Tenn. Comp. R. & Regs. 0940-02-05-.04

Current through October 22, 2024
Section 0940-02-05-.04 - PERIODIC PAYMENTS BY NON-INDIGENT SERVICE RECIPIENTS OR RESPONSIBLE RELATIVES
(1) Service recipients and their responsible relatives, if any, shall be liable for charges incurred for care received at a RMHI during any period of non-indigence as determined under this chapter.
(2) The state has a continuing claim against a service recipient or responsible relative or his or her estate for any unpaid difference between the amount owed and the amount paid for care from a RMHI for any period of non-indigence.
(3) At any time, a service recipient or responsible relatives may request a periodic payment plan under which a monthly payment amount will be established.
(4) In cases where the service recipient or responsible relatives have a public or private third party payor, the periodic payment plan may apply to the agreed deductible, co-payments or any portion of the charges not reimbursed by the third party provided that the RMHI has not agreed to accept the third party payment as payment in full.
(5) A payment plan may be established only when the service recipient's and all responsible relatives' net worth is less than the sum of $50,000 plus 500% of the Federal Poverty Guidelines.
(6) Person(s) designated by the RMHI Chief Officer shall determine whether a service recipient or responsible relative meets net worth requirements specified in Rule 0940-02-05-.04(5) to be eligible for a payment plan, and, if so, establish the amount of the monthly payment according to the schedule in Rule 0940-02-05-.04(11).
(7) The Department may review and alter a periodic payment plan at any time.
(8) If the service recipient or responsible relative does not agree with the initial or subsequent determination, either person may request that the RMHI's Chief Officer review the decision. If the service recipient or responsible relative does not agree with the determination of the RMHI's Chief Officer, then either person may request that the Commissioner or designee make a final determination.
(9) The service recipient or responsible relative may request review and alteration of a payment plan determination any time a change in income or net worth can be demonstrated.
(10) A person shall be liable for the total charges for care by an RMHI and for the amount of the state's expense incurred in recovering the amounts, including attorney salaries or fees, unless declared eligible to receive a payment plan under this rule. In order to be declared eligible to receive a payment plan, the person or responsible relative shall:
(a) Provide TDMH with information TDMH deems necessary to establish a payment plan; or
(b) Provide TDMH with a written release allowing TDMH to access any information TDMH deems necessary to establish a payment plan.
(11) A person or responsible relative who knowingly provides false information that results in an inaccurate establishment of a payment plan shall be liable for the total charges for care by an RMHI and for the amount of the state's expense incurred in recovering the amounts, including attorney salaries or fees.
(12) The following monthly payment plan shall be established for service recipients or responsible relatives who request a payment plan and meet the net worth requirement stated in Rule 0940-02-05-.04(5).

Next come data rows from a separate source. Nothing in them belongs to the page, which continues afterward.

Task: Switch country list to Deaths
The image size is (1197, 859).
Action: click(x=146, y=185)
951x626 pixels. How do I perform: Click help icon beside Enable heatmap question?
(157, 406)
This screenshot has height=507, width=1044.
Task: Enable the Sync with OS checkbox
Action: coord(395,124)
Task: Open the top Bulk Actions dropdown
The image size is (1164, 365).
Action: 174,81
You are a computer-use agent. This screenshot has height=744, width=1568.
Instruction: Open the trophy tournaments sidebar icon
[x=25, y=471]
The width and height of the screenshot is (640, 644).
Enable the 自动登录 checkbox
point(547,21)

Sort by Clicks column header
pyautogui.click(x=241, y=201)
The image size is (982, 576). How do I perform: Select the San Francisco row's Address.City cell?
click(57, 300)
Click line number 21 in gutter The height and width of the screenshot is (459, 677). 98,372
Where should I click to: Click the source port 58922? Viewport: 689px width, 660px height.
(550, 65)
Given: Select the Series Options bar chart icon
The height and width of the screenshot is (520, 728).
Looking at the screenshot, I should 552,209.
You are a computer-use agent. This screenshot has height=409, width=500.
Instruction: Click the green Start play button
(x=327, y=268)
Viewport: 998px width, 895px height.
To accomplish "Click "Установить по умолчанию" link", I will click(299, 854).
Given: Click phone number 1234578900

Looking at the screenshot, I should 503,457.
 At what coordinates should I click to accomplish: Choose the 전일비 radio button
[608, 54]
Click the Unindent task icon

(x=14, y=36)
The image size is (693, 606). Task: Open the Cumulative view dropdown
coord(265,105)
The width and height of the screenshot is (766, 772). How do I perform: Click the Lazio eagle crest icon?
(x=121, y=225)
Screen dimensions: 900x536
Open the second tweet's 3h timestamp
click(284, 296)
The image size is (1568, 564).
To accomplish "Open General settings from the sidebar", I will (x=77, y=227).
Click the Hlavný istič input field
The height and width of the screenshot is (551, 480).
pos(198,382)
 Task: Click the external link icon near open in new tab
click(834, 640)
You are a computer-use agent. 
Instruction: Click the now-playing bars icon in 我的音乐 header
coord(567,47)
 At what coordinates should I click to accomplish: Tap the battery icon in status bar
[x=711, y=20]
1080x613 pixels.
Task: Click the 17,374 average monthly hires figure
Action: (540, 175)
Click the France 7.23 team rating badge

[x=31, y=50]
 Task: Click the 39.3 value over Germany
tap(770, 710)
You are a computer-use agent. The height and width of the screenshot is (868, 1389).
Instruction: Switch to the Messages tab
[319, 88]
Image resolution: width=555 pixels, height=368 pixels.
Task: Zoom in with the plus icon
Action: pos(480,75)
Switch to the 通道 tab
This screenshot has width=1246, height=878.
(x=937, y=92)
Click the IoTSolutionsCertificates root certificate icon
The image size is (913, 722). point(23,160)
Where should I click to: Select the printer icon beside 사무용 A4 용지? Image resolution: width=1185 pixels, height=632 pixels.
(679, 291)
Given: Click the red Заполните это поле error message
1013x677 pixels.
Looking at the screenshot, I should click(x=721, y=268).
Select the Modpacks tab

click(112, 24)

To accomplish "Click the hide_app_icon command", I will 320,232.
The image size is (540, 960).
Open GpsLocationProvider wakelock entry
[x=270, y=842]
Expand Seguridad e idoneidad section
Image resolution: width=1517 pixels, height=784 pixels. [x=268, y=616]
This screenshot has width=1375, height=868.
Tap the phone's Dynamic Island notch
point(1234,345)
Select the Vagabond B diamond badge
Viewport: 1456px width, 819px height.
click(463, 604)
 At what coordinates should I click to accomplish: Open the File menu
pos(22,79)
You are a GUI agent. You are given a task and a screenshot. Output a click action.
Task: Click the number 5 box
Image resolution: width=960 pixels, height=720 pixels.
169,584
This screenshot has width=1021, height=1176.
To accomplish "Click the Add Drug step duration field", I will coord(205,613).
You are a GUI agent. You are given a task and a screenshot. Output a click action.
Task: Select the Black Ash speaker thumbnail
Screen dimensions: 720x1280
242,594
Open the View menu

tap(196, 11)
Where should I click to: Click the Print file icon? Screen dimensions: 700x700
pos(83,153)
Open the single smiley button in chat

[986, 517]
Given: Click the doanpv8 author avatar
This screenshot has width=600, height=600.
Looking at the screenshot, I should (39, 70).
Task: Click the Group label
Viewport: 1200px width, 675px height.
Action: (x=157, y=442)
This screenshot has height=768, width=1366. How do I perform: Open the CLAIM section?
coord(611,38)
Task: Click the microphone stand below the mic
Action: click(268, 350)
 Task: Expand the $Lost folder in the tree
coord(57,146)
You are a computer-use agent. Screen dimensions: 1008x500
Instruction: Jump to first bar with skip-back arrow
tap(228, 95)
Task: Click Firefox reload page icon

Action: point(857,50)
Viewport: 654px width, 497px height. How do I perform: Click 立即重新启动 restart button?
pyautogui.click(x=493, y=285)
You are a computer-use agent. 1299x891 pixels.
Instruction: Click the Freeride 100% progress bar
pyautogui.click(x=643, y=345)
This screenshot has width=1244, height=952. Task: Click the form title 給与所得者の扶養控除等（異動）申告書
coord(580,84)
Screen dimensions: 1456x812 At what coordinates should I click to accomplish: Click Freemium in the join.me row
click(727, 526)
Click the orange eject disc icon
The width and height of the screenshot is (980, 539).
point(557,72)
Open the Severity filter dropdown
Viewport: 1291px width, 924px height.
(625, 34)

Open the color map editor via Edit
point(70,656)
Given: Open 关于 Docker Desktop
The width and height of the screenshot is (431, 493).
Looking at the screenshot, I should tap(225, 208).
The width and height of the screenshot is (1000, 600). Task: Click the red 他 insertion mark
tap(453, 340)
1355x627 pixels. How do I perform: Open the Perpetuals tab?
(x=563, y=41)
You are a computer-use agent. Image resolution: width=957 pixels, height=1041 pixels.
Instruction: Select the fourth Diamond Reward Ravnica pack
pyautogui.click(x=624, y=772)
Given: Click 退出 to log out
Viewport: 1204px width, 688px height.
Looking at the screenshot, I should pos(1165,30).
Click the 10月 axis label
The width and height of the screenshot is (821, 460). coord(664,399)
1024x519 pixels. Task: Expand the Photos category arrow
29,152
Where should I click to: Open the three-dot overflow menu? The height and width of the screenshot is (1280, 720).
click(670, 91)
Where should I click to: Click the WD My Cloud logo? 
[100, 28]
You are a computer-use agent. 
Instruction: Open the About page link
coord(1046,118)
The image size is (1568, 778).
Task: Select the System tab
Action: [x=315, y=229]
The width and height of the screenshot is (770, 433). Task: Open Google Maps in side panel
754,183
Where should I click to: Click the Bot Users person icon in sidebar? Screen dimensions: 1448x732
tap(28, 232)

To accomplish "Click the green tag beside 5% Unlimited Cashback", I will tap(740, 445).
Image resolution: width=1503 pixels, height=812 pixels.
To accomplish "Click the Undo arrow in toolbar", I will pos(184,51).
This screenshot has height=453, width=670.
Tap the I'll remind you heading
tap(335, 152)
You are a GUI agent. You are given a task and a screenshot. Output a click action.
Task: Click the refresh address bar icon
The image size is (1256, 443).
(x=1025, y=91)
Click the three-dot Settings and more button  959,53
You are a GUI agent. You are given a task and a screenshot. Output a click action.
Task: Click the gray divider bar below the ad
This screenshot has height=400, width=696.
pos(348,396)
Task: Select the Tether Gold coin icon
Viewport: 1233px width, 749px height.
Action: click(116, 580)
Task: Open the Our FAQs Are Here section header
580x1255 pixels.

Service recipient's income as a percentage of Federal Poverty Guidelines (FPG)Formula for monthly payment amount
100% but less than 150% FPG5% of the monthly equivalent of 100% FPG for a family size of one
150% but less than 200% FPG5% of the monthly equivalent of 150% FPG for a family size of one
200% but less than 250% FPG5% of the monthly equivalent of 200% FPG for a family size of one
250% but less than 500% FPG5% of the monthly equivalent of 250% of FPG for a family size of one
Over 500% FPG5% of average monthly income

Tenn. Comp. R. & Regs. 0940-02-05-.04

Original rule filed March 30, 2012; effective June 28, 2012.

Authority: T.C.A. §§ 4-4-103, 33-1-302, 33-1-305, 33-1-309, 33-2-1102, 33-2-1103, 33-2-1104, 33-2-1105, and 33-2-1107.